__Exercice__. Dans le récit sur Ruth et Noémi, recopiez mot pour mot le passage qui commence aux mots « 3Elimélech, mari de » et s'arrête après « de son mari. ».

CHAP. 1.Ruth s’attache à Noémi, sa belle-mère, et l’accompagne à Bethléem.

1
Au temps où les Juges gouvernaient, il y eut une famine dans le pays. Un homme de Bethléem de Juda s’en alla, avec sa femme et ses deux fils, demeurer dans le territoire de Moab. 2Le nom de cet homme était Elimélech, celui de sa femme Noémi, et ses deux fils s’appelaient Mahalon et Cheljon ; ils étaient Ephratéens, de Bethléem de Juda. Ils allèrent aux champs de Moab, et s’y établirent.

3Elimélech, mari de Noémi, mourut, et elle resta seule avec ses deux fils. 4Ils prirent des femmes moabites, dont l’une se nommait Orpha et l’autre Ruth, et ils demeurèrent là environ dix ans. 5Mahalon et Cheljon moururent aussi tous deux, et Noémi resta seule, privée de ses deux fils et de son mari.

__Données fournies__.
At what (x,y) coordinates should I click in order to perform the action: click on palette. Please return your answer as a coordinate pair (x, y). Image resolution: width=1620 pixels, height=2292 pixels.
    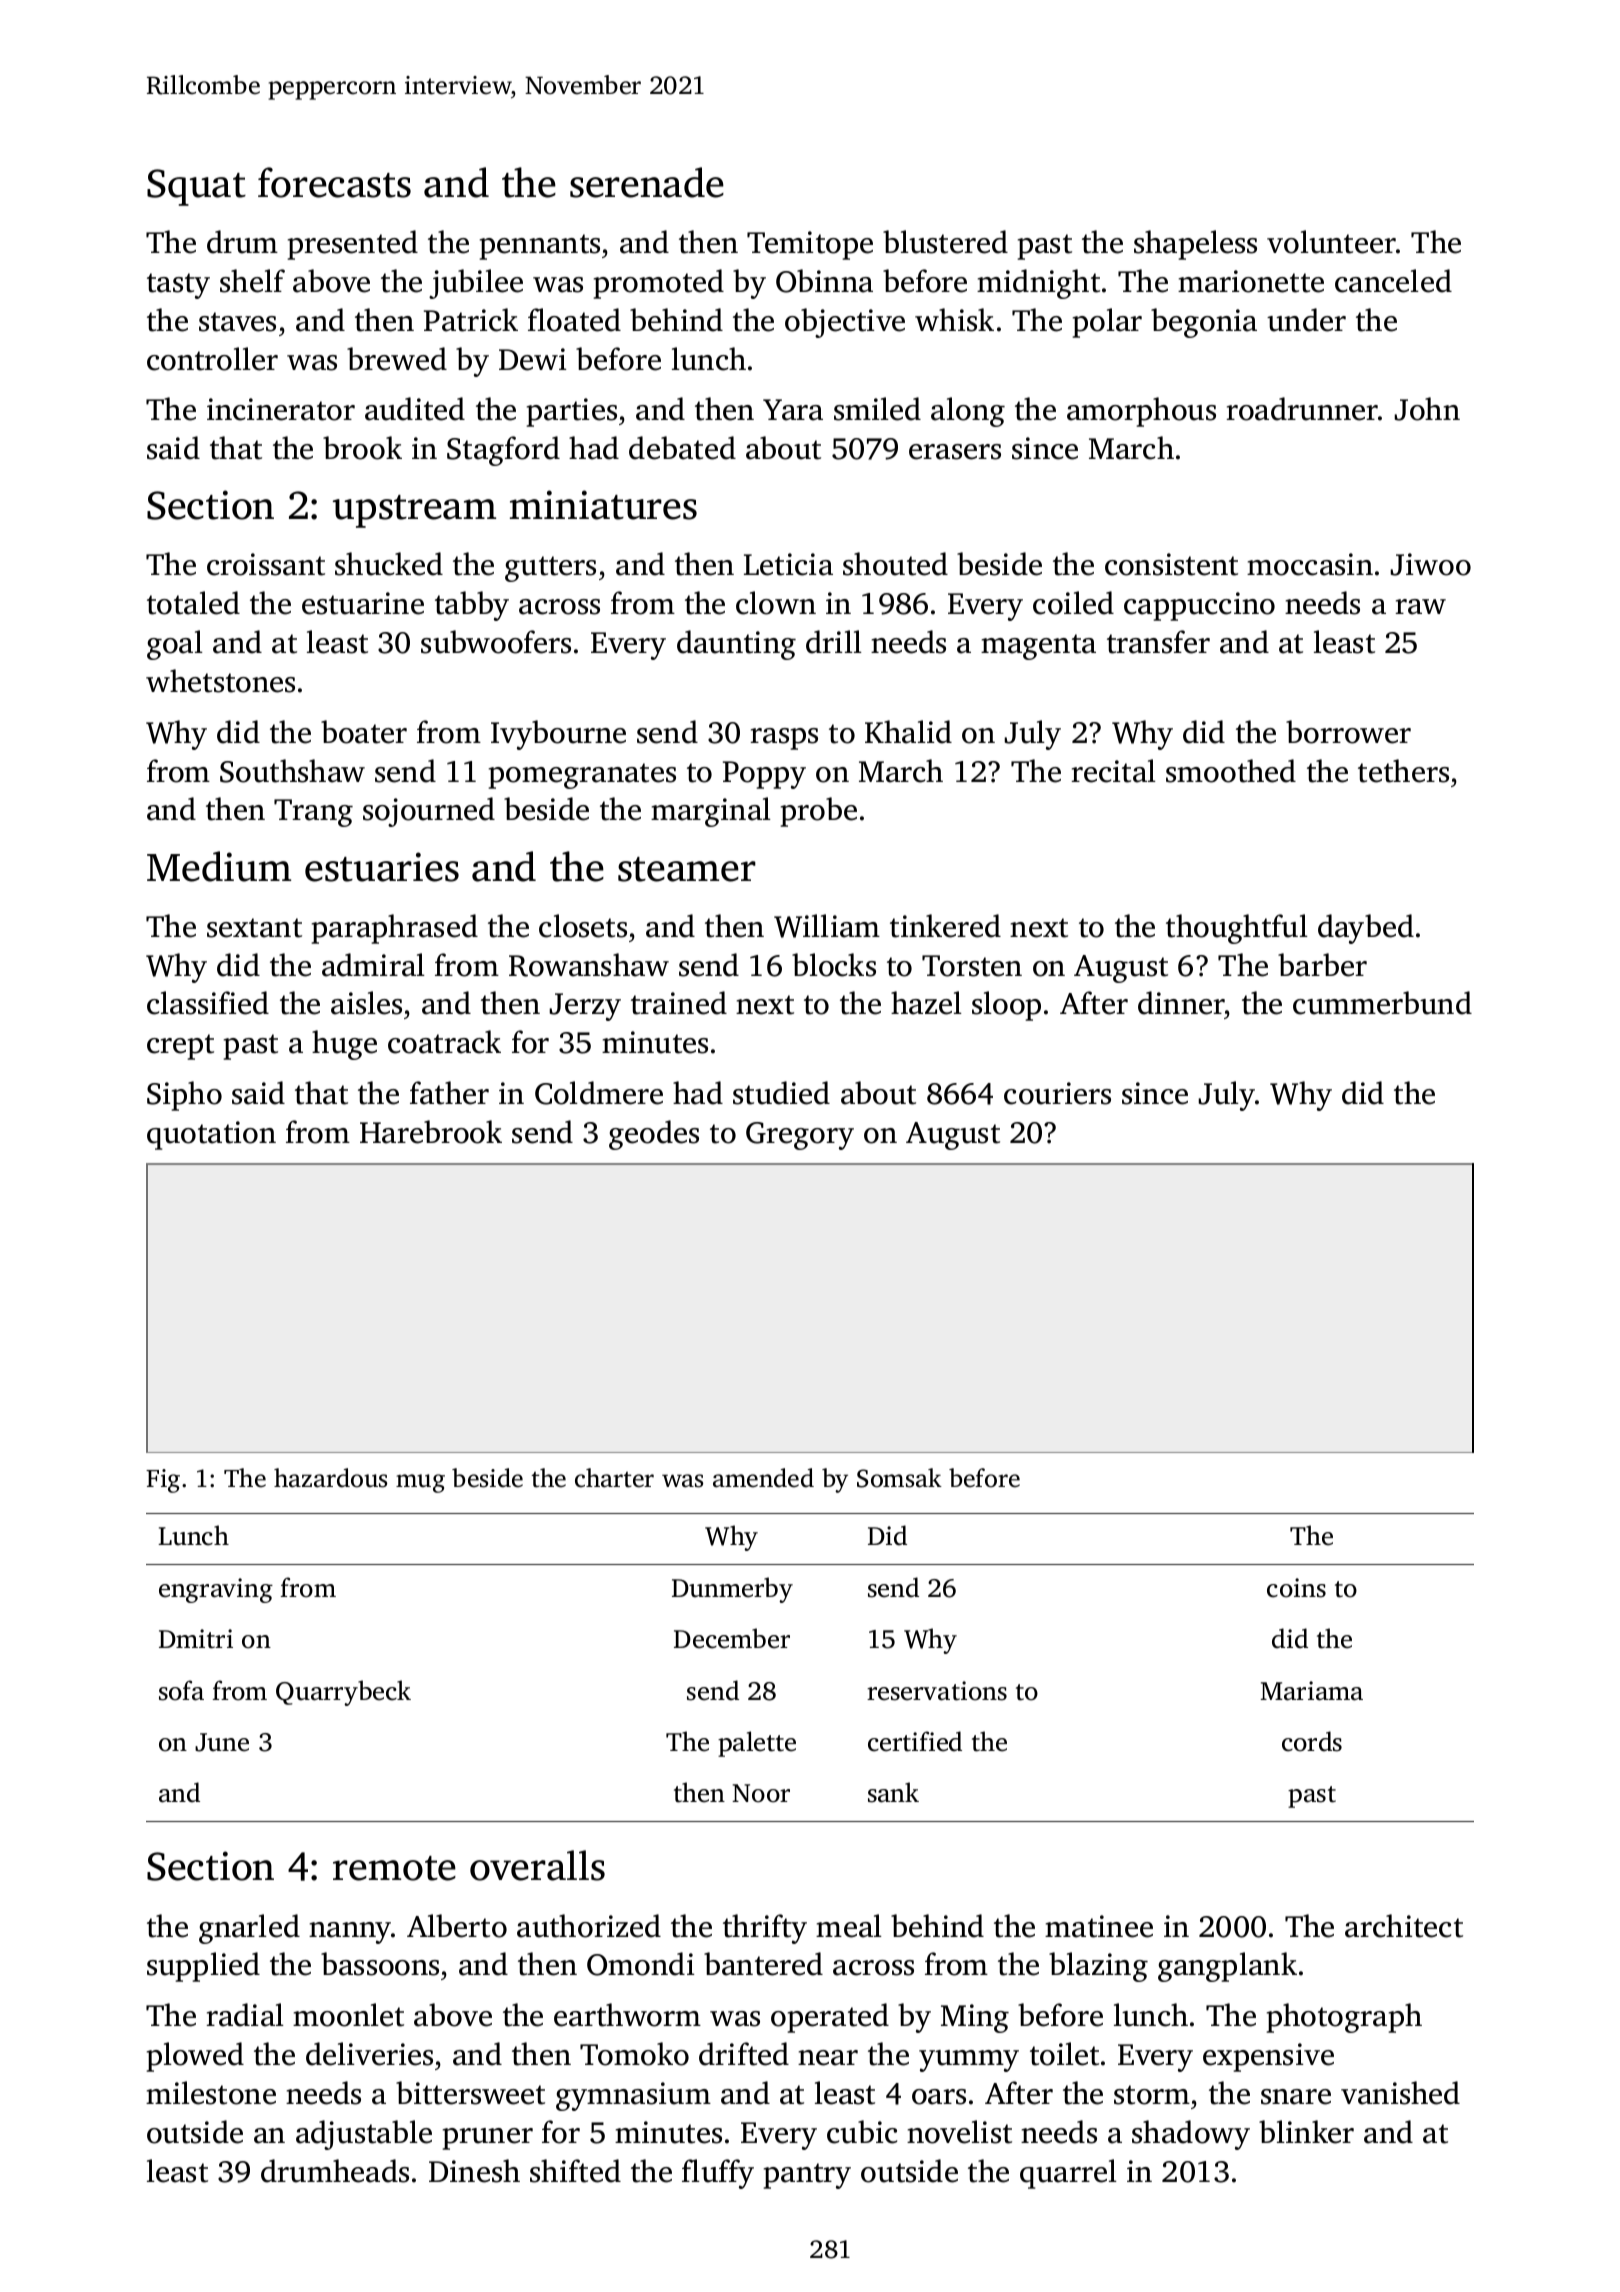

__Réponse__.
3Elimélech, mari de Noémi, mourut, et elle resta seule avec ses deux fils. 4Ils prirent des femmes moabites, dont l’une se nommait Orpha et l’autre Ruth, et ils demeurèrent là environ dix ans. 5Mahalon et Cheljon moururent aussi tous deux, et Noémi resta seule, privée de ses deux fils et de son mari.